- _WHAT THIS TASK INVOLVES_
Repeat the lines from the line containing "Task: Play the Source monitor clip" to the line containing "pyautogui.click(x=268, y=10)", including both of those lines, with no changes.

- _DATA EXCERPTS_
____

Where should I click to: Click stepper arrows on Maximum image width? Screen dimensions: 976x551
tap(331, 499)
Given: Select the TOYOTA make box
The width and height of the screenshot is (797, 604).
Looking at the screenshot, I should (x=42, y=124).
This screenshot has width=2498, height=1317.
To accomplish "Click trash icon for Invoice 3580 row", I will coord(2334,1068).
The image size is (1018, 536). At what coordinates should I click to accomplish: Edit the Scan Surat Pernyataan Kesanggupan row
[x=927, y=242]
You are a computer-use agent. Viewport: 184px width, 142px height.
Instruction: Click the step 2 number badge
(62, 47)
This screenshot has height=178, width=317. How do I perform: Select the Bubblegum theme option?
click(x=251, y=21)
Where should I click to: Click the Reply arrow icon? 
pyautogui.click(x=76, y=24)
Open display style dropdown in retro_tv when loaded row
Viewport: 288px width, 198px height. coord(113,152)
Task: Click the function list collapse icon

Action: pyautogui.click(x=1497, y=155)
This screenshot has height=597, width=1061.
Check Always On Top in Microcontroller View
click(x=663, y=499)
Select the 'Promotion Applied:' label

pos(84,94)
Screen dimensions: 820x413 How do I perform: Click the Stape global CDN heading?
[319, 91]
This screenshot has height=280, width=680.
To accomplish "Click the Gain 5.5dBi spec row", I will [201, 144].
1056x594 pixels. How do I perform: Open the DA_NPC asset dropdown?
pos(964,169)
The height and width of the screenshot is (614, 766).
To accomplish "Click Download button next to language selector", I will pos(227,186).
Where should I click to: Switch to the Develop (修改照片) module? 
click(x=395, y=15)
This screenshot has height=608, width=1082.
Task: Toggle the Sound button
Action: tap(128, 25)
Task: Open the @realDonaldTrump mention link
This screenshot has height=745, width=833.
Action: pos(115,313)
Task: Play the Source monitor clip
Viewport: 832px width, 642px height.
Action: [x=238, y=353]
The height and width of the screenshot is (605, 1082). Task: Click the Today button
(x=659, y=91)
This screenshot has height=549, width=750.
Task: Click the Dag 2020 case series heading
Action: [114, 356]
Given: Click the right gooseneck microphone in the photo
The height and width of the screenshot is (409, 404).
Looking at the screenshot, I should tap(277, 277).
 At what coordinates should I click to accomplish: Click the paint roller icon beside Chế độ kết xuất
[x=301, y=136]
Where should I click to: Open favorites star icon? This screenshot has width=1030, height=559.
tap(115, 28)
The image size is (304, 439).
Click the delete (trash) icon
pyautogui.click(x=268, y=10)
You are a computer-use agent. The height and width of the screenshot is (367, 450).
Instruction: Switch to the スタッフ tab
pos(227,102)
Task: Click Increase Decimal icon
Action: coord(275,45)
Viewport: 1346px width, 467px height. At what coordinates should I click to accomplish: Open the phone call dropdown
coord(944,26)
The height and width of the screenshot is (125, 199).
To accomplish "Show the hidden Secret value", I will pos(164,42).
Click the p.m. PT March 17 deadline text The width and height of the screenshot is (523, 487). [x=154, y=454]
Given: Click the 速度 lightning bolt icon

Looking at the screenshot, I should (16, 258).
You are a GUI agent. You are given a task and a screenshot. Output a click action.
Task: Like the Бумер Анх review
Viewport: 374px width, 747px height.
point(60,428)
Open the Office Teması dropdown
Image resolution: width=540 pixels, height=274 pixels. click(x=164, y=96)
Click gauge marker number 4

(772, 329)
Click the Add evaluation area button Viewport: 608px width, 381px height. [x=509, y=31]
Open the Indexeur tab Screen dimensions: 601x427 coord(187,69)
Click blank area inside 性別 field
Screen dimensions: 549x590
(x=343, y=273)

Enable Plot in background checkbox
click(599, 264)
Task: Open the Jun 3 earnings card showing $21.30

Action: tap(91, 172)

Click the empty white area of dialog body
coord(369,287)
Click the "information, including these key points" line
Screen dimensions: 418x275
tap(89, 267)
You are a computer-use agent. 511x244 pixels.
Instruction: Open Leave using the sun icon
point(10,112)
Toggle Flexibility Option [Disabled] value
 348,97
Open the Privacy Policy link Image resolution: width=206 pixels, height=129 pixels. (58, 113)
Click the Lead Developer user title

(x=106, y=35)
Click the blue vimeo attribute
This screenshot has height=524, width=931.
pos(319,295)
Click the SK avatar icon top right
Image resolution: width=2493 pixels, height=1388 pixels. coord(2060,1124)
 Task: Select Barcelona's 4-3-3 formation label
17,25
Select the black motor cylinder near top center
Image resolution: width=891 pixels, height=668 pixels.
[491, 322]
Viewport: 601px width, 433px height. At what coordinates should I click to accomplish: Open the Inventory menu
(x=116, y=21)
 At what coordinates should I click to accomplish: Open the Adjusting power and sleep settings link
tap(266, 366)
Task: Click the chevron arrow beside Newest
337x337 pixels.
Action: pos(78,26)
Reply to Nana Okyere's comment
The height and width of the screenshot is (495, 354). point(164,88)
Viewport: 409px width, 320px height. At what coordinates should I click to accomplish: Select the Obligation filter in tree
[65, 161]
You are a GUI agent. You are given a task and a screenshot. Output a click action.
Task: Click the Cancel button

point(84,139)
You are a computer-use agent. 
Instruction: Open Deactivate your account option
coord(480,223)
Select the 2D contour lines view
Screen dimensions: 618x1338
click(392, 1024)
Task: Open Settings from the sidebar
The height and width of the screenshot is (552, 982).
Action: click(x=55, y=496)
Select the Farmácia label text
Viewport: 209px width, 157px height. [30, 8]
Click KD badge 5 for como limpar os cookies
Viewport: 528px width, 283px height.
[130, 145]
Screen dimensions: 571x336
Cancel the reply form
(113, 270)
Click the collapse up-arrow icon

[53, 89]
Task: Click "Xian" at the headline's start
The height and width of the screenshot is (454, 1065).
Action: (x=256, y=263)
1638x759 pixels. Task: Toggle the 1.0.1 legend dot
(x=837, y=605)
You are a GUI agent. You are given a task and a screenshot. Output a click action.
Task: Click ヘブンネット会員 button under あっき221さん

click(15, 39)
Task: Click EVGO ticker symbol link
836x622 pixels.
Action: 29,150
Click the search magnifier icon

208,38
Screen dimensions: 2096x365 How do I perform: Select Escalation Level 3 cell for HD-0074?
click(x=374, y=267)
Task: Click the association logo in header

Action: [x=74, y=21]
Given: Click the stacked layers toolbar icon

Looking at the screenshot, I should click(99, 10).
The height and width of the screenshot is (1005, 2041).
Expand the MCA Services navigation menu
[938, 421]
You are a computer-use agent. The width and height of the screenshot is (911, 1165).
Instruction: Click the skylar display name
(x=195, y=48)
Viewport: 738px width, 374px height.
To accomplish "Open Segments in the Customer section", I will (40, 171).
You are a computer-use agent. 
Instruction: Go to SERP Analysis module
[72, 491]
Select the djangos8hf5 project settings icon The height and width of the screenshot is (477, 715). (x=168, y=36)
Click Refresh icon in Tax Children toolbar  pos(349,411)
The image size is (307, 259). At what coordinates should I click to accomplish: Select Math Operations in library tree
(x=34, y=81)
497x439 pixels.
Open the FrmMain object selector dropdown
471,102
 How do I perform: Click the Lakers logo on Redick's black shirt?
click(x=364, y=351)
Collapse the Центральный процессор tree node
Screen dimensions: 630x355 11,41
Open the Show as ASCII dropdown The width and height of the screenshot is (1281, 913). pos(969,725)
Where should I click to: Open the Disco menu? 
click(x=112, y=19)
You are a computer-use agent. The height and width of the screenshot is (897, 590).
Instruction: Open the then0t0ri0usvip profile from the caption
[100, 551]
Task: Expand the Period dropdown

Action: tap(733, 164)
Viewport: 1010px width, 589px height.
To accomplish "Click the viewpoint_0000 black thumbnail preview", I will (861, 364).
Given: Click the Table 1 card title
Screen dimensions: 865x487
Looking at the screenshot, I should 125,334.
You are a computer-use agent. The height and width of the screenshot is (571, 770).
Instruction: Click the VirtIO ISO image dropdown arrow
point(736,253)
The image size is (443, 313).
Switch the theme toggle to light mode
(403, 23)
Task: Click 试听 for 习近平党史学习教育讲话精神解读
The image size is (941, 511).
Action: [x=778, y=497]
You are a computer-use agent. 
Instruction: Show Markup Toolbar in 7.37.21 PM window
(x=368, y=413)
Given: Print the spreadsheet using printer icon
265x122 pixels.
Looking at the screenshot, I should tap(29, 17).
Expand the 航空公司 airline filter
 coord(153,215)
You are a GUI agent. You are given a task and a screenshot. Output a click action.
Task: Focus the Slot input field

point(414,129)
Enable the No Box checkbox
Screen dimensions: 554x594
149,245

____

- _PROBLEM SOLUTION_
Task: Play the Source monitor clip
Viewport: 832px width, 642px height.
Action: [x=238, y=353]
The height and width of the screenshot is (605, 1082). Task: Click the Today button
(x=659, y=91)
This screenshot has height=549, width=750.
Task: Click the Dag 2020 case series heading
Action: [114, 356]
Given: Click the right gooseneck microphone in the photo
The height and width of the screenshot is (409, 404).
Looking at the screenshot, I should tap(277, 277).
 At what coordinates should I click to accomplish: Click the paint roller icon beside Chế độ kết xuất
[x=301, y=136]
Where should I click to: Open favorites star icon? This screenshot has width=1030, height=559.
tap(115, 28)
The image size is (304, 439).
Click the delete (trash) icon
pyautogui.click(x=268, y=10)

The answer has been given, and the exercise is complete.